- TO DO -
Reproduce verbatim the data from the line with "Screen dimensions: 693x1500" up to and including the line with "Looking at the screenshot, I should [x=129, y=137].".

- RECORD EXCERPTS -
────────

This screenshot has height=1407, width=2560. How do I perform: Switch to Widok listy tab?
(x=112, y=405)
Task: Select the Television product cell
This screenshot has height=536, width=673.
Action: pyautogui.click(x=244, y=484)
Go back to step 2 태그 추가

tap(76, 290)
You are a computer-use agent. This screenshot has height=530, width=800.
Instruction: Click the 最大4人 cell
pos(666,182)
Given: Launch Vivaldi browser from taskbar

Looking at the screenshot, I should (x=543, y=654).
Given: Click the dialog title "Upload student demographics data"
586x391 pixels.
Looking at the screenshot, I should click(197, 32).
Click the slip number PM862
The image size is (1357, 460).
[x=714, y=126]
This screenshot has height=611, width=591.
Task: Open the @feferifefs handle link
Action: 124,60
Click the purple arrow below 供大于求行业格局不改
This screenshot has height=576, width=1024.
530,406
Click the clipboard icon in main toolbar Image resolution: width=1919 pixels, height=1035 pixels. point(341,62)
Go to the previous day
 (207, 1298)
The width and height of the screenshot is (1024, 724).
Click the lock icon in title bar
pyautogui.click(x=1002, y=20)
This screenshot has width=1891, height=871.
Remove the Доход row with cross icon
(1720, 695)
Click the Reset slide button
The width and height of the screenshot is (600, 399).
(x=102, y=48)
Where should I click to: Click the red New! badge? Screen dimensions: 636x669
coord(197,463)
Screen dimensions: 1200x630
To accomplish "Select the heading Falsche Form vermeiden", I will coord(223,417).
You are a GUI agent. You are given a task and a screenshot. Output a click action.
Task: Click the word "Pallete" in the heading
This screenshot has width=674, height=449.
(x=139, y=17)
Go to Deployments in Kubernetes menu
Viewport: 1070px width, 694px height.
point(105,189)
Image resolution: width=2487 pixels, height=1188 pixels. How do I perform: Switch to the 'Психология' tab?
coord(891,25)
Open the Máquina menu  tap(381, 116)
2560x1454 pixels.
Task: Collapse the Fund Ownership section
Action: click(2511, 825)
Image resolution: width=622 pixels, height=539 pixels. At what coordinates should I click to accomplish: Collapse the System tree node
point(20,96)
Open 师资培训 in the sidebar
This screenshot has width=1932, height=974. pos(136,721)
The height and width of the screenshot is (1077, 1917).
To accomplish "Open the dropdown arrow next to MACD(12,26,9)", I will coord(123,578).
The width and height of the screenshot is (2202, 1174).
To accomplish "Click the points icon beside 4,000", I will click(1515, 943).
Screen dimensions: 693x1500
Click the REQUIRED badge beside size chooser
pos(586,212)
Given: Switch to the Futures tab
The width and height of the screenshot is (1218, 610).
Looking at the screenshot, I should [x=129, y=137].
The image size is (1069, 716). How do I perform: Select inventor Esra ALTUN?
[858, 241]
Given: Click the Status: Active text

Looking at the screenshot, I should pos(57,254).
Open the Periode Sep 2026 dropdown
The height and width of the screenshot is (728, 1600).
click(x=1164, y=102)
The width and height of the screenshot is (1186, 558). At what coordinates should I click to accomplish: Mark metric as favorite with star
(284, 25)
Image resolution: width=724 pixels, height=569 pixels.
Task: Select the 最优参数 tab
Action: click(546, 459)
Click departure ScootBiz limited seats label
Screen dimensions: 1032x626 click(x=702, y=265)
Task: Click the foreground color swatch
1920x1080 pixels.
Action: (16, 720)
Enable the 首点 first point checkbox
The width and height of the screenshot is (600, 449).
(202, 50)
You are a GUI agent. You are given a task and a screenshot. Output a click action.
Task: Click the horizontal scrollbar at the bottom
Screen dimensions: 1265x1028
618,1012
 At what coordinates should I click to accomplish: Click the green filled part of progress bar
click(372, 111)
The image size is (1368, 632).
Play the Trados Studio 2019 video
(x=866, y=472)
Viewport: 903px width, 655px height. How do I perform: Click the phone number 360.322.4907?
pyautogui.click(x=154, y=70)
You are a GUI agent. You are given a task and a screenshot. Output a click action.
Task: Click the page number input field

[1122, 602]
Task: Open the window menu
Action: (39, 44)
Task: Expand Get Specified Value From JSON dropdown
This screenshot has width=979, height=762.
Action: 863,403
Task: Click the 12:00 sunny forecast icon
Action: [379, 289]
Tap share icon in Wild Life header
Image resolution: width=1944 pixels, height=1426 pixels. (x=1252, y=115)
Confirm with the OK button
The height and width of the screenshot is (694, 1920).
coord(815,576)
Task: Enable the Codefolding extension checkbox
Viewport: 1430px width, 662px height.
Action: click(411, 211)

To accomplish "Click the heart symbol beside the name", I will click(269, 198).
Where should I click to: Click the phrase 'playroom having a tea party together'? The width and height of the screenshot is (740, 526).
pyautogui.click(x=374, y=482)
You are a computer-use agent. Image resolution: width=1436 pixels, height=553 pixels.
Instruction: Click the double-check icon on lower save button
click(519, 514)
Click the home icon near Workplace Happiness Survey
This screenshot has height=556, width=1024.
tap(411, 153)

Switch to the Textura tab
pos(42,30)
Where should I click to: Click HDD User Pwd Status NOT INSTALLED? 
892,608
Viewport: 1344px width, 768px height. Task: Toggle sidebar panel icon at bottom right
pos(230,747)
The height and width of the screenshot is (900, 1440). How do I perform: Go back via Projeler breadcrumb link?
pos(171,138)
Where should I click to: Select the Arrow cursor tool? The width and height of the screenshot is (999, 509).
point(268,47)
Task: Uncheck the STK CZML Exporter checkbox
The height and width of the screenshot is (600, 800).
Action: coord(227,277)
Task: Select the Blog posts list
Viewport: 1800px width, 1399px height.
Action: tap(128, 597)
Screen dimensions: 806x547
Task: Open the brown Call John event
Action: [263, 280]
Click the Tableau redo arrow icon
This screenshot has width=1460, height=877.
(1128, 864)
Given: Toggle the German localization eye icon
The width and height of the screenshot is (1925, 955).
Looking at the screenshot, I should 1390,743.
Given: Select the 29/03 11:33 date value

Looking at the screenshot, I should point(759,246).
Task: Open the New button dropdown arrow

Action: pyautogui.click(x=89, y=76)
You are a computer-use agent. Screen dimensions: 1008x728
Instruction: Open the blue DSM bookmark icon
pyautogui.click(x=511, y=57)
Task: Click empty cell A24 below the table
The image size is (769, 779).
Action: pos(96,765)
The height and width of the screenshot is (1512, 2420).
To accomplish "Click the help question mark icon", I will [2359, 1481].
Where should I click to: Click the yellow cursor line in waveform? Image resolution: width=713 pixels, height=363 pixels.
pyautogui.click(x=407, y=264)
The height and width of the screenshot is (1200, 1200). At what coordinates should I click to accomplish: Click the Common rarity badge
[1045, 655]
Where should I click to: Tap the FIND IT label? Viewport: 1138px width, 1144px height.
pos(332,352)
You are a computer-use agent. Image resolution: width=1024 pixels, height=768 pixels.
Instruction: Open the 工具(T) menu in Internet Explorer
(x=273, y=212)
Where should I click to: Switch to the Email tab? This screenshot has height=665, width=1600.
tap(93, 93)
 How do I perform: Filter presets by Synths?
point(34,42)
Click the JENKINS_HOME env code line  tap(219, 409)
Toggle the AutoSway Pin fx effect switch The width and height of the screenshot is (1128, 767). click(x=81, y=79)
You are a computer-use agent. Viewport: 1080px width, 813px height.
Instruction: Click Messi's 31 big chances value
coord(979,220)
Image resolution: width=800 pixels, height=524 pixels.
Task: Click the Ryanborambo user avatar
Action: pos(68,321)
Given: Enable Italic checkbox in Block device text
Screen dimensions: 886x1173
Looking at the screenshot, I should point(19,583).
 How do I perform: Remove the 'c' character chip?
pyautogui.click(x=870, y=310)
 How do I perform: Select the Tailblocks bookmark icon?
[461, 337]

────────

- THE REPLY -
Screen dimensions: 693x1500
Click the REQUIRED badge beside size chooser
pos(586,212)
Given: Switch to the Futures tab
The width and height of the screenshot is (1218, 610).
Looking at the screenshot, I should [x=129, y=137].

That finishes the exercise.